La pioggia colpiva le grandi finestre con un ritmo irregolare. Le luci della strada si riflettevano sul pavimento come immagini distorte.
Nella hall tutto sembrava perfettamente organizzato. L’aria aveva un odore leggero di pulito e fiori freschi.
La bambina sedeva vicino a una pianta decorativa. Teneva lo zaino stretto contro il petto.
Non guardava direttamente le persone. Osservava i loro movimenti.
Sua madre era salita al piano superiore senza fermarsi. Non si era voltata, e questo dettaglio restava nella mente della bambina.
Il tempo sembrava muoversi lentamente. Ogni minuto diventava più lungo.

Due volte si era alzata per avvicinarsi alla reception. Due volte si era fermata prima di arrivare.
L’ascensore emetteva piccoli suoni metallici. Ogni volta lei alzava lo sguardo.
Quando l’uomo entrò, non la notò subito. Guardò l’orologio e poi la stanza.
Dopo qualche secondo la vide. Rimase a osservarla.

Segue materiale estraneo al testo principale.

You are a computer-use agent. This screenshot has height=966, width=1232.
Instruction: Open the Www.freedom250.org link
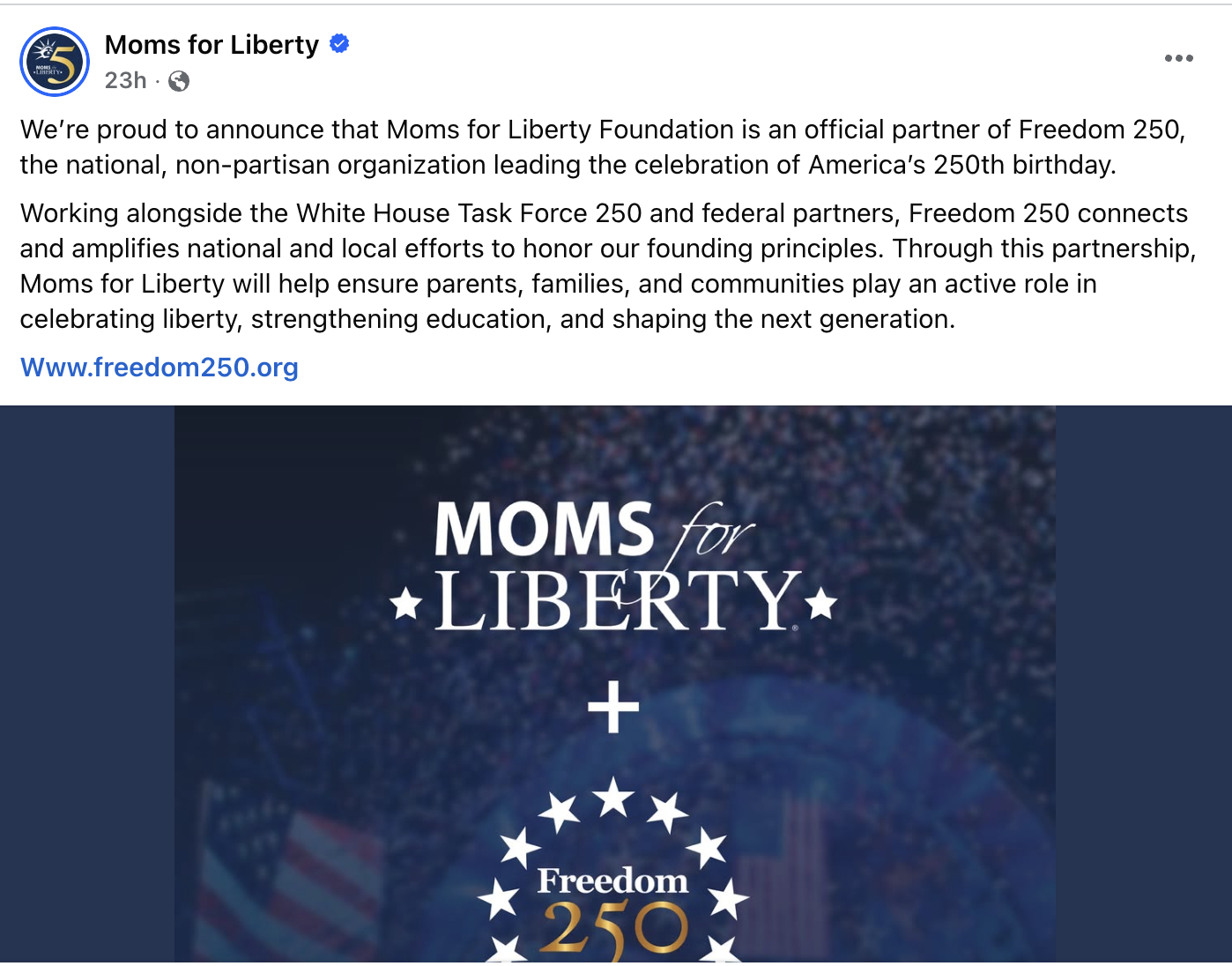pyautogui.click(x=160, y=368)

— Stai aspettando qualcuno? chiese.
Lei annuì e fece una pausa. Poi disse qualcosa di diverso.
— Sa perché alcune porte non si aprono, anche quando è importante?
La domanda sembrava fuori posto. Ma attirò la sua attenzione.
L’uomo guardò verso l’ascensore. Il suo atteggiamento cambiò.
— Da quanto aspetti? chiese.
— Non lo so, ma è più del solito, rispose.
Quelle parole bastarono. Crearono un dubbio.
In pochi minuti, il personale iniziò a muoversi. L’atmosfera cambiò.
Al piano superiore c’era una porta bloccata. Nessuno l’aveva controllata.
Quando la aprirono, la madre era seduta a terra. Non riusciva ad alzarsi.
Più tardi, la bambina era accanto a lei. Le teneva la mano.
L’uomo si avvicinò lentamente. Sembrava diverso.

— La tua domanda era insolita, disse.
La bambina rispose semplicemente. Non aveva cercato parole perfette.
In quel momento, tutto sembrava più chiaro. Non il luogo, ma ciò che contava davvero.